>> BEGIN PASSAGE SHOWN
2. Requiring a referendum.
3. Expressly providing for a penalty.
4. Making, continuing, or renewing an appropriation.
(e) Executive budget bills under section 16.47 (1)
of the statutes, other lengthy bills that encompass multiple subjects and that are to be introduced at the request of the governor or the committee on organization of either house, bills proposing bulk revision of one or more entire chapters of the statutes, reconciliation bills introduced by the committee on organization of either house, and revisor's correction and revisor's revision bills are not subject to the requirements of pars. (a)
, and instead may use a descriptive title similar to the following example: "An Act to amend and revise chapter .... and to make diverse other changes in the statutes; relating to:...
(2) The analysis by the legislative reference bureau shall follow the title.
(3) The enacting clause, required by section 17
(1) of article IV
of the constitution, shall follow the analysis and shall read as follows: "The people of the state of Wisconsin, represented in senate and assembly, do enact as follows:"
(4) The subject matter of the bill shall follow the enacting clause and be displayed in one or more sections that, except for budget bills or other bills of unusual length, shall be numbered consecutively. Substitute amendments may follow the section numbering of the bill. Each section shall begin in one of the following forms:
.... (A designated part) of the statutes (or 19.. laws, chapter...., section.... [to 1981] and 19.. Wisconsin Act.... [starting 1983], section.... ) are (repealed) (renumbered....) (consolidated and renumbered....).
.... (A designated part) of the statutes (or 19.. laws, chapter...., section.... [to 1981] and 19.. Wisconsin Act.... [starting 1983], section.... ) are (renumbered.... and amended) (consolidated, renumbered.... and amended) (amended) (repealed and recreated) (created) to read:
..... (provisions of new, nonstatutory material).
(5) Any proposal, substitute amendment, or amendment that proposes to amend an existing law or legislative rule, and any joint resolution that proposes to amend a section of the state constitution, shall display the full text of the unit of the law, rule, or constitution that is being amended, with any matter to be stricken out typed with a line through the matter, and any new matter underscored. This requirement does not apply to:
(a) Reconciliation bills introduced by the committee on organization of either house and revisor's correction or revisor's revision bills.
>> END PASSAGE SHOWN
[EXERCISE DETAILS]:
Extend the passage on the required form of Wisconsin bills, beginning after its final listed exception.
>> BEGIN DATA RECORDS
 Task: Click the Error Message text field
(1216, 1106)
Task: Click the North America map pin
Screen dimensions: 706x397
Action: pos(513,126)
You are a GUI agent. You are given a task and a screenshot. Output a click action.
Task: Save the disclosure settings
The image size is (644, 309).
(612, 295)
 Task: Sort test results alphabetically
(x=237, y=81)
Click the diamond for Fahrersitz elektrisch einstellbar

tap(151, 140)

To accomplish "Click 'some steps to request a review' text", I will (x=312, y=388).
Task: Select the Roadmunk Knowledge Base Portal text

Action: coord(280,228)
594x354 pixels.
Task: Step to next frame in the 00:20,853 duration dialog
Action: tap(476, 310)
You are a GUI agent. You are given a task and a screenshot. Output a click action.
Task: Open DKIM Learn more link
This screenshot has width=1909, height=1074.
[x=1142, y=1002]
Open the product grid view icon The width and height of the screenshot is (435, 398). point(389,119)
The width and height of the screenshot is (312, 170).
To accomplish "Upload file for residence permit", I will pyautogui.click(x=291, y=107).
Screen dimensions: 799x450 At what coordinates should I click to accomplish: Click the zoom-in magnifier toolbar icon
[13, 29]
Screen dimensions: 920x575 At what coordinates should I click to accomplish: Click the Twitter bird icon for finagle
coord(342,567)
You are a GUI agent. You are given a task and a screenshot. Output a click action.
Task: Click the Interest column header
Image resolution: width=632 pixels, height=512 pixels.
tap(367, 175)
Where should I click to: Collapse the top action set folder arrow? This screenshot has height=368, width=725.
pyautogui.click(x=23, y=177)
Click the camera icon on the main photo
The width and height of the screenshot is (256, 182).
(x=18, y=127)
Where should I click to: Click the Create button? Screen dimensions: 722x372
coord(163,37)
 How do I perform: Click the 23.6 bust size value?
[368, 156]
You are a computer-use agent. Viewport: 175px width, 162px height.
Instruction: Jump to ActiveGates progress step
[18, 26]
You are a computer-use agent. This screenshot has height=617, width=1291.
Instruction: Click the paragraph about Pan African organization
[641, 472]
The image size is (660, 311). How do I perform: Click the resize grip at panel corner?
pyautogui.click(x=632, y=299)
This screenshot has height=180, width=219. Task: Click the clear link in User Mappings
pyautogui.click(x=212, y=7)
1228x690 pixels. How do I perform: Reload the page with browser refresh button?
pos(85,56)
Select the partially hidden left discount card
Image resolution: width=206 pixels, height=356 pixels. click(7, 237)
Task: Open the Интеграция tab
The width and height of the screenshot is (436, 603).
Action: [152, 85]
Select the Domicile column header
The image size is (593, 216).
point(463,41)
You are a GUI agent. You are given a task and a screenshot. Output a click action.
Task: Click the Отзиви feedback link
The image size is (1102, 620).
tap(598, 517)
>> END DATA RECORDS
[ANSWER TO THIS TASK]:
(b) Appropriation sections that only increase or decrease the amount of an existing appropriation, which shall instead indicate the amount by which the applicable appropriation is increased or decreased, and the purpose of this increase or decrease.
(c) Proposals in which identical words are substituted for other words in existing law, if the laws in which the existing words occur are enumerated.
(6) All parts of the statutes and of other laws that are intended to be superseded or repealed should be specifically referred to, so far as practicable, and expressly superseded or repealed. This directive is not intended to affect judicial construction.
(7) Except as necessary to revise the relating clause of the affected proposal or substitute amendment, an amendment may not change the title of the proposal. When a substitute amendment or proposal is reproduced with all adopted amendments engrossed therein, or when the proposal is enrolled after passage, or adoption, and concurrence, the legislative reference bureau shall make the required changes in the title so that the title correctly lists all provisions affected by the proposal.
53. Incorporation of law into the statutes.
It is the policy of this state that law of continuing application is incorporated into the statutes. The assignment of statute numbering to any part of a bill is indicative of a legislative intent that this text be incorporated into the statutes.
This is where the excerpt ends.